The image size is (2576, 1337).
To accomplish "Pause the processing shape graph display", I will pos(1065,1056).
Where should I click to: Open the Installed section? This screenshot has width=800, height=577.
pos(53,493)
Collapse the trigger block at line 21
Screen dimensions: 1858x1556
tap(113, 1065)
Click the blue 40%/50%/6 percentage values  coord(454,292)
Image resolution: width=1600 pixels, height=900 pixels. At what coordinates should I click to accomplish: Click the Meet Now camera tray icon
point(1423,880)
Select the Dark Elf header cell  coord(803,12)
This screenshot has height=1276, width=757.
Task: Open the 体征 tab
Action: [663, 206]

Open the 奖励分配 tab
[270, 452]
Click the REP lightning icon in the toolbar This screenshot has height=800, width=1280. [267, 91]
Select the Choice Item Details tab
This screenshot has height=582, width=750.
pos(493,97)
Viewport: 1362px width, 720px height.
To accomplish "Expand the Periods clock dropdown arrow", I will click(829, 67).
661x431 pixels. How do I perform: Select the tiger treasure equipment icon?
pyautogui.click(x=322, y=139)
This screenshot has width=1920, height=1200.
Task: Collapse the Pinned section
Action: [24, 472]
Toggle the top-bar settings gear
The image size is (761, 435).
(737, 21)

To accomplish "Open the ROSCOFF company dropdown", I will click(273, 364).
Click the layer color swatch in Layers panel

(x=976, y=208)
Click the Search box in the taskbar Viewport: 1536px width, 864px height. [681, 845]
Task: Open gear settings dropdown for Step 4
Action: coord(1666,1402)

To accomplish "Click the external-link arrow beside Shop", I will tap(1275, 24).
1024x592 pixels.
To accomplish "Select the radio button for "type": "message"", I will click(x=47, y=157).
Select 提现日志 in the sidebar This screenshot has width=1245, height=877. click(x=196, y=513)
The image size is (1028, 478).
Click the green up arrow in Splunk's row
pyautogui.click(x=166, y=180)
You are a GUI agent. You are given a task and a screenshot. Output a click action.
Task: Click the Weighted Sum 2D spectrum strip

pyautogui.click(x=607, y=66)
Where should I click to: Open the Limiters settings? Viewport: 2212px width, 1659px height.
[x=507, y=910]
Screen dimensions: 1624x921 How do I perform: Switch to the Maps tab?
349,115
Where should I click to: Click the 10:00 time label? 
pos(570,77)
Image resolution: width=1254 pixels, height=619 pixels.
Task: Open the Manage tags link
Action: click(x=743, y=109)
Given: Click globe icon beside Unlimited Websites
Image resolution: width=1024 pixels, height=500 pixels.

☆ ☆ ☆ ☆

Pull out the stretch of the data that begins with the line containing "Click the REP" and ends with the line containing "will click(829, 67).", both lines included. Reproduce every line in it word for word.

:: RESULT OF THIS EXERCISE ::
Click the REP lightning icon in the toolbar This screenshot has height=800, width=1280. [267, 91]
Select the Choice Item Details tab
This screenshot has height=582, width=750.
pos(493,97)
Viewport: 1362px width, 720px height.
To accomplish "Expand the Periods clock dropdown arrow", I will click(829, 67).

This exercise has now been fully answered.